Records from a dataset

+ + + +

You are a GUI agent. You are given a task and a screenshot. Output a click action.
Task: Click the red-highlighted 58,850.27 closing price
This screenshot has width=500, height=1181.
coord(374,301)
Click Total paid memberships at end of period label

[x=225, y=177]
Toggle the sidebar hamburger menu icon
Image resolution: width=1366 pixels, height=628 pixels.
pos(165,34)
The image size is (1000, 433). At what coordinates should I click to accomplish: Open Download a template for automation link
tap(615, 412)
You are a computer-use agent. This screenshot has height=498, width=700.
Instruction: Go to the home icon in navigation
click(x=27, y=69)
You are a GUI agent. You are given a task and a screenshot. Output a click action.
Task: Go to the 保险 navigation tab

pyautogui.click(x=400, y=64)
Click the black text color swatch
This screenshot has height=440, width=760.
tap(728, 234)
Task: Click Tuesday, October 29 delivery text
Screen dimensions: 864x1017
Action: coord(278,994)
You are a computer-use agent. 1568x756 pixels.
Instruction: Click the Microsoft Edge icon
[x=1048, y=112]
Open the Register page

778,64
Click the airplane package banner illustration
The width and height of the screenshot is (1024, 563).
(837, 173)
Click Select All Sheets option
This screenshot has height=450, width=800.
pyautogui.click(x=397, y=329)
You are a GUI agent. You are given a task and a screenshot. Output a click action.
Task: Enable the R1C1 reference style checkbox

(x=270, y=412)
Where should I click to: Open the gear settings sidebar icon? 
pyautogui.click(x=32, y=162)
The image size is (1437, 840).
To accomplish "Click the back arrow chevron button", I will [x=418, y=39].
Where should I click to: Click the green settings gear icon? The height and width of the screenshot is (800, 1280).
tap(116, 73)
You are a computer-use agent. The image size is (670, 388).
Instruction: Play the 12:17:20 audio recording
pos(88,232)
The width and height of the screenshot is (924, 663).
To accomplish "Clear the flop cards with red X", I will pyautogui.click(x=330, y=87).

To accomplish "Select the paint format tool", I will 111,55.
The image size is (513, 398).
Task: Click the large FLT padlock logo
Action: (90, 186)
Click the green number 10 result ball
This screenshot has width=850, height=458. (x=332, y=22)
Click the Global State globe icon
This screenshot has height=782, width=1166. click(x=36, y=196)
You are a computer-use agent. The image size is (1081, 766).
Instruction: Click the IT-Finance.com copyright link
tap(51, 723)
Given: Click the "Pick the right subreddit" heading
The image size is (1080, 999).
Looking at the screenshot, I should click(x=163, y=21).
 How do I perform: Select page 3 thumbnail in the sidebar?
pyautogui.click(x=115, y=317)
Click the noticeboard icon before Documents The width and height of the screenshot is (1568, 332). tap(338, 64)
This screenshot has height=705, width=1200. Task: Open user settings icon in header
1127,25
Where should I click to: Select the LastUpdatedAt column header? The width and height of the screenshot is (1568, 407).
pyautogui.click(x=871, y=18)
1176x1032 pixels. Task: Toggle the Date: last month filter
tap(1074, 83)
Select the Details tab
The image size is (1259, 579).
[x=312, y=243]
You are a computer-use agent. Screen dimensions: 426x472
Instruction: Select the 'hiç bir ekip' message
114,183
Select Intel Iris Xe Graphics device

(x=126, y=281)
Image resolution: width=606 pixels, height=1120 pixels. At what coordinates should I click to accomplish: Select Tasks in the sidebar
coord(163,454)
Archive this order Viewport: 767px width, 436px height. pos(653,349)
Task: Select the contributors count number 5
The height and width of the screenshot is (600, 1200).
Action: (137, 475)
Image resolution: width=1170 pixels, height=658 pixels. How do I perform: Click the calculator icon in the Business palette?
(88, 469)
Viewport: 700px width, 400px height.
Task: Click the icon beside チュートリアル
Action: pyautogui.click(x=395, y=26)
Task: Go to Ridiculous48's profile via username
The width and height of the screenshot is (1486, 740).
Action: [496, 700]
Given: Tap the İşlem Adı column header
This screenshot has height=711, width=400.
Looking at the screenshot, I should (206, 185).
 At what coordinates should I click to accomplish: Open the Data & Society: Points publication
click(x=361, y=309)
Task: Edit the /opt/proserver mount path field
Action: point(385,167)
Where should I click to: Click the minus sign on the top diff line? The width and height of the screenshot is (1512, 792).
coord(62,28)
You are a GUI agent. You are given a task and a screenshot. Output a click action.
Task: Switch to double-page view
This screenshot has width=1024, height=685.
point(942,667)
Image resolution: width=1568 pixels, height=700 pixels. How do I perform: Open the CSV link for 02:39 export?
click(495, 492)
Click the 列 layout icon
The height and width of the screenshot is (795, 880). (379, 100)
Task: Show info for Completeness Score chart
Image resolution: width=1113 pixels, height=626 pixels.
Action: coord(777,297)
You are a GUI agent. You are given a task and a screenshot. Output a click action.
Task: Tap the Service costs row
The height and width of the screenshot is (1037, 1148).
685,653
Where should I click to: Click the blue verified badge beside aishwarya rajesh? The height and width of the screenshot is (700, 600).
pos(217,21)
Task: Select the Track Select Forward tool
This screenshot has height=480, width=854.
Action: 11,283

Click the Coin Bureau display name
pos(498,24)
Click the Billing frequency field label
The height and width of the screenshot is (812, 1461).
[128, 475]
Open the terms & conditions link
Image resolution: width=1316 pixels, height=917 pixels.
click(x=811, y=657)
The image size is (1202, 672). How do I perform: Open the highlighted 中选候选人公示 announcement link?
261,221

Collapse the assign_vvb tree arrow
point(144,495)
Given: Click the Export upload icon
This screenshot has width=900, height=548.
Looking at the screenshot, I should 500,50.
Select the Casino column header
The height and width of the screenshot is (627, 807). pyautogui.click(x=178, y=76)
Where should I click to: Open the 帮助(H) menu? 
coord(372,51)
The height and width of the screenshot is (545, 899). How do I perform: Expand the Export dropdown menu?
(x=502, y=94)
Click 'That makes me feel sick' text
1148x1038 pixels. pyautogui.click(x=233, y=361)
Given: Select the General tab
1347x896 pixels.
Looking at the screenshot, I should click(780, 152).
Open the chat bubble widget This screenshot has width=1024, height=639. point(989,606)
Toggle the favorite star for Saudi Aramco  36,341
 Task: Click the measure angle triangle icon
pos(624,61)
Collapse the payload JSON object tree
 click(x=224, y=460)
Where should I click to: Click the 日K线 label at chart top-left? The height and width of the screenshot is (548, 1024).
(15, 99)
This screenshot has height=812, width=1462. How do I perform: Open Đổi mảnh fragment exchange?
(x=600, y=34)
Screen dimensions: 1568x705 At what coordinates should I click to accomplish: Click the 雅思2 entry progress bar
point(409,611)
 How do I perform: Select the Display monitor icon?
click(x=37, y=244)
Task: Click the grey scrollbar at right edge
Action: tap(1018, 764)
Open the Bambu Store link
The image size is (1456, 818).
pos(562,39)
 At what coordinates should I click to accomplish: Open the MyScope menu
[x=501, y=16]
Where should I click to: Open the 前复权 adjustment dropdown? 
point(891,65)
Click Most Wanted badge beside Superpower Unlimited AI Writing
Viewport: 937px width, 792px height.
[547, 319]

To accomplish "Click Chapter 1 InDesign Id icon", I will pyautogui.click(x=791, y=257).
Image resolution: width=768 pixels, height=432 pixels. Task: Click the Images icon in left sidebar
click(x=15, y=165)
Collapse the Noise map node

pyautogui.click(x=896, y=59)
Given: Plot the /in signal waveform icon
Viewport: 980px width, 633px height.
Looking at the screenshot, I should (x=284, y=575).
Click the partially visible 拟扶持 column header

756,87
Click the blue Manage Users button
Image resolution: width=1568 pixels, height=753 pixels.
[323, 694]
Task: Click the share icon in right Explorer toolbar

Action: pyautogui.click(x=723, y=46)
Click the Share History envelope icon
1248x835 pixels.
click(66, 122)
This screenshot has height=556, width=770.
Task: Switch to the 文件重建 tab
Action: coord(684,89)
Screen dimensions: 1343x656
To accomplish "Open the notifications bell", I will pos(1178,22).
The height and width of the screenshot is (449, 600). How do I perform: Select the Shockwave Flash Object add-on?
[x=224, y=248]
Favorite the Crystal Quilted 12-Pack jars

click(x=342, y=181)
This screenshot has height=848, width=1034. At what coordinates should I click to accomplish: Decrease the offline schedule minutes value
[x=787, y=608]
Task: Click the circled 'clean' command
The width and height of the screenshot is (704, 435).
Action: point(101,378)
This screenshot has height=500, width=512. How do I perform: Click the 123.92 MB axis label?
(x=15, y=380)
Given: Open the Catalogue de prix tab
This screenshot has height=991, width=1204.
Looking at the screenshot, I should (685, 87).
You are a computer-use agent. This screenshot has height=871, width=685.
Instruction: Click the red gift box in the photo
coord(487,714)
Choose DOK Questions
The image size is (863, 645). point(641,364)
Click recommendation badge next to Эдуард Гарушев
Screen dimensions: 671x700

+ + + +

- **WORK TO COMPLETE**
Each line, beginning at the one that contains "Click recommendation badge" and continuing through the end of the records, must be written out exactly, first and last included.

- **EXERCISE RESPONSE**
Click recommendation badge next to Эдуард Гарушев
Screen dimensions: 671x700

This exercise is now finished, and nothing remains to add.